Jasper shifted his weight from foot to foot. “Hello, Mrs. Madison.”

Rose recalled that Jasper had had a big crush on Lisa years ago. Ray tugged on the hem of her shirt. “Emmy doesn’t have any hair,” he confided in what he must have thought was a whisper.

Rose hid a grin by looking down at the baby’s sleeping face, her lack of hair hidden by the bonnet. “Ray, when I first met you, you were as bald as an egg.”

Ray’s hand flew to his thick yellow mop. “I was not!”

Eddie dropped a hand on his son’s shoulder. “I’m afraid you were. And so were your brothers.” After giving the narrow shoulder an affectionate squeeze, he reached his hand to Jasper to shake. “How’s it going?” he asked with a tiny tip of his head toward Rose.

She didn’t miss it, and neither did Paint or Stone.

Jasper’s grin was big. “Pretty well, I think.”

Stone’s eyes narrowed dangerously. Rose quickly held out the baby for him to see. “Isn’t she darling?”

One thing none of the wolves could resist was a baby, especially a girl baby. They were in public, so his face and stance didn’t change, but Rose knew him well enough to see that he had inwardly melted. “Pretty baby,” he said, his voice softer and gentler than his usual grunt.

Rose returned Emily to her mother. Eddie slipped an arm around his wife and leaned down to kiss the baby’s forehead. “She’s so beautiful,” he murmured in a tone the precise equivalent of the one Taye used when speaking of his children. “And so are you, Lisa-love.” The kiss he gave his wife was sweet and tender, not carnal, but Rose felt blood rise to her cheeks.

Witnessing that sort of loving exchange always made her chest hurt. She wanted a man to hold her like Eddie held Lisa now. She wanted him to say he loved her. She took a deep breath to loosen the tightness in her chest and cast a glance at Jasper. Would he be the one to hold her and love her?

Jasper moved a few steps closer to Eddie, and they turned toward the other men to chat. Rose tried to hear what they were saying, but the screech and hiss of the arriving train drowned their voices.
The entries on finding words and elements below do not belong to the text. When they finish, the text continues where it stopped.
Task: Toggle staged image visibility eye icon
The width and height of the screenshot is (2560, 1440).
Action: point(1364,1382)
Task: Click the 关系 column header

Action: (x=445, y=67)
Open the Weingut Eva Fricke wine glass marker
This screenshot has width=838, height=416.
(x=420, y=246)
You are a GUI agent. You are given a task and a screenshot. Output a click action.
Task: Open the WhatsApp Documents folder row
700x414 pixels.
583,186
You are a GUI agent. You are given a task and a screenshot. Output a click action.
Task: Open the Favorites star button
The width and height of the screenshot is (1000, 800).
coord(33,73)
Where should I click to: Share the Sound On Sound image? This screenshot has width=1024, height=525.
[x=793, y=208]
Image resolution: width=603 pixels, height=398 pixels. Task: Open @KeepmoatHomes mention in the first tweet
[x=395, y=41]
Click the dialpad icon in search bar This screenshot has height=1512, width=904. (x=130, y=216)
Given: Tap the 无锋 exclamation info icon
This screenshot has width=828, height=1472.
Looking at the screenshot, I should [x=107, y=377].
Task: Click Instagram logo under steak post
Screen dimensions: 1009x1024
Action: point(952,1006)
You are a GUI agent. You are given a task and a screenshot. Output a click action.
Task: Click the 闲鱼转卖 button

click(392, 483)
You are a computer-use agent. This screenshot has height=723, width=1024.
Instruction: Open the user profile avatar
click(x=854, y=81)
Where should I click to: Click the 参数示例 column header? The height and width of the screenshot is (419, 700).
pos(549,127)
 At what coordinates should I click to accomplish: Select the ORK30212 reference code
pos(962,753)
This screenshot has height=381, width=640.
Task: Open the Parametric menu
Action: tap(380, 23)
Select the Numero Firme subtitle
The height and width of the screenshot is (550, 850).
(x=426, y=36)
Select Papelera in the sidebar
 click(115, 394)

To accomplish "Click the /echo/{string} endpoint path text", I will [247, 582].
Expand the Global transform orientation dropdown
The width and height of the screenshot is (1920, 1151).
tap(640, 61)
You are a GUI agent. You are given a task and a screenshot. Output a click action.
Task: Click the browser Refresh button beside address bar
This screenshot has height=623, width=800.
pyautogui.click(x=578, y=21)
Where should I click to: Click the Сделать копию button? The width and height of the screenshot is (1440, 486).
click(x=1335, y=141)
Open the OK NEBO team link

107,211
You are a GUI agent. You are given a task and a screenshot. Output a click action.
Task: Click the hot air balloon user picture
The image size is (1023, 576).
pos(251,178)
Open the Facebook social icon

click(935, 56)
“Well,” Rose said to Lisa, raising her voice to be heard over the train. “Did you ever imagine, nine or ten years ago, that the most exciting thing to do would be watching a train come into town?”

Lisa laughed. “No. I’ve been to all kinds of social events, from the Grammys to the Cannes Film Festival. I’ve danced at a Presidential Inaugural Ball. I’ve met European royalty. I never thought that my most exciting social outing of the week would be to see crates and barrels unloaded from a train.” Her voice sobered. “Are you… Well, I’m not sure ‘dating’ is the right word to use. But are you?”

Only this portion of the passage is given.